La aparición del Earfold supone un avance extraordinario y la oportunidad de que muchas personas con orejas prominentes puedan beneficiarse de un tratamiento sencillo y sin necesidad de una intervención quirúrgica convencional.

Según algunos estudios son muchos los pacientes que llevan años valorando la posibilidad de corregir sus orejas de soplillo mediante una Otoplastia convencional pero que no se deciden a dar el paso por los inconvenientes y miedos que suscitan.

Muchas personas están acomplejadas o simplemente disgustadas con el aspecto de sus orejas, pero no lo suficiente como para pasar por un quirófano en un hospital, someterse a anestesia general o sedación, llevar un vendaje o tener que utilizar parte de sus vacaciones o días libres para poder realizarse una Otoplastia.

El tratamiento con Earfold abre una puerta para todas las personas con orejas prominentes o despegadas, reduce los tiempos de recuperación y simplifica muchísimo el procedimiento.

Sin embargo, es un error pensar que supone una sustitución de las técnicas de Otoplastia clásica. Dependiendo de cada caso el cirujano y el paciente deberán valorar la idoneidad de un procedimiento u otro.

Todos deseamos realizar los procedimientos más sencillos, rápidos e indoloros posibles pero lo más importante de todo es que el resultado sea óptimo.

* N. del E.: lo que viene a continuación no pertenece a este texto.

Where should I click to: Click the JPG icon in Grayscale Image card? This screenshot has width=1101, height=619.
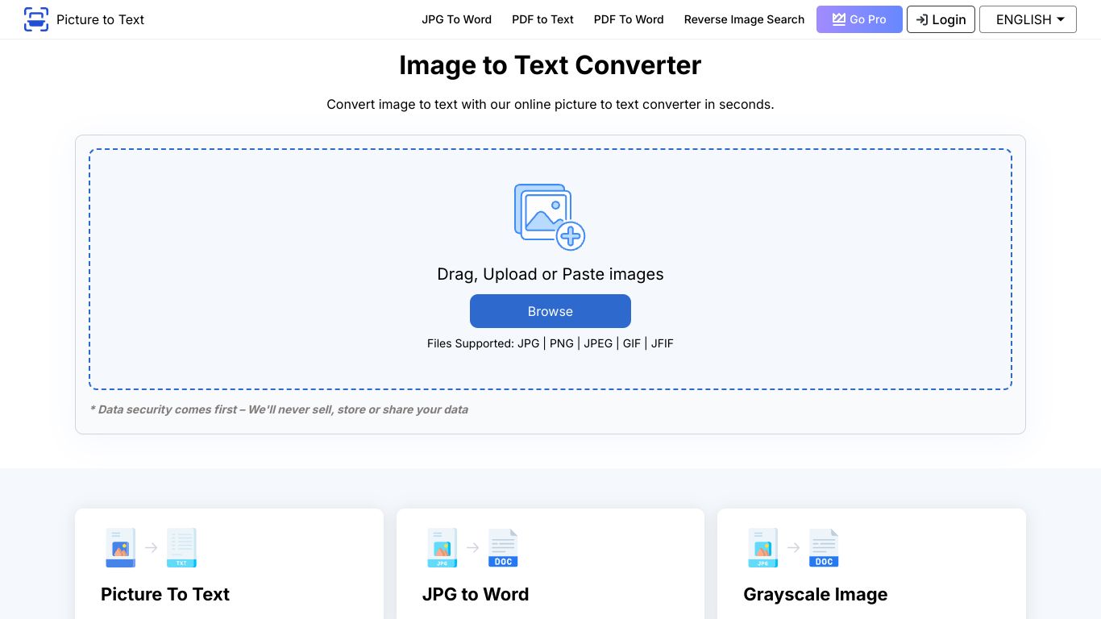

De nada nos serviría un procedimiento lleno de ventajas si luego los resultados no son los deseados.

Básicamente tenemos tres tipos de orejas prominentes: Orejas con hipertrofia conchal, orejas con falta de pliegue del antehelix y orejas con una mezcla de las dos.

Las orejas con hipertrofia conchal son aquellas que tienen una concha auricular demasiado grande. El pabellón auricular aparece demasiado separado de la cabeza porque la concha es muy grande y empuja de la oreja hacia afuera. Estos casos no son susceptibles de ser tratados con el Earfold ya que el implante dobla la oreja hacia atrás pero no actúa sobre la concha. Son pacientes que requerirán una Otoplastia convencional.

Las orejas con falta de pliegue son aquellas que no están suficiente dobladas a nivel del antehelix. La parte superior y posterior de la oreja es demasiado plana por lo que la la mitad superior de la misma queda despegada. Éstos son los casos idóneos para el tratamiento con Earfold.

En otras ocasiones la deformidad viene por una combinación de los supuestos anteriores.

En ellos el Earfold puede ser suficiente, aunque una Otoplastia clásica conseguirá mejores resultados. Puede ocurrir que los resultados con el Earfold sean lo suficientemente satisfactorios para que el paciente esté contento y que no le compense someterse a una Otoplastia para conseguir un resultado simplemente un poco mejor.

La utilización del Prefold será fundamental ya que nos permitirá ver previamente cómo será el resultado final. Si es suficiente podremos colocar un Earfold. Si no, convendrá realizar una Otoplastia.

Caso 1

Paciente con orejas con hipertrofia de la concha. Es un candidato para Otoplastia Convencional.

Caso 2

Paciente con orejas con falta de pliegue del antehelix. Es un candidato para Otoplastia con Earfold.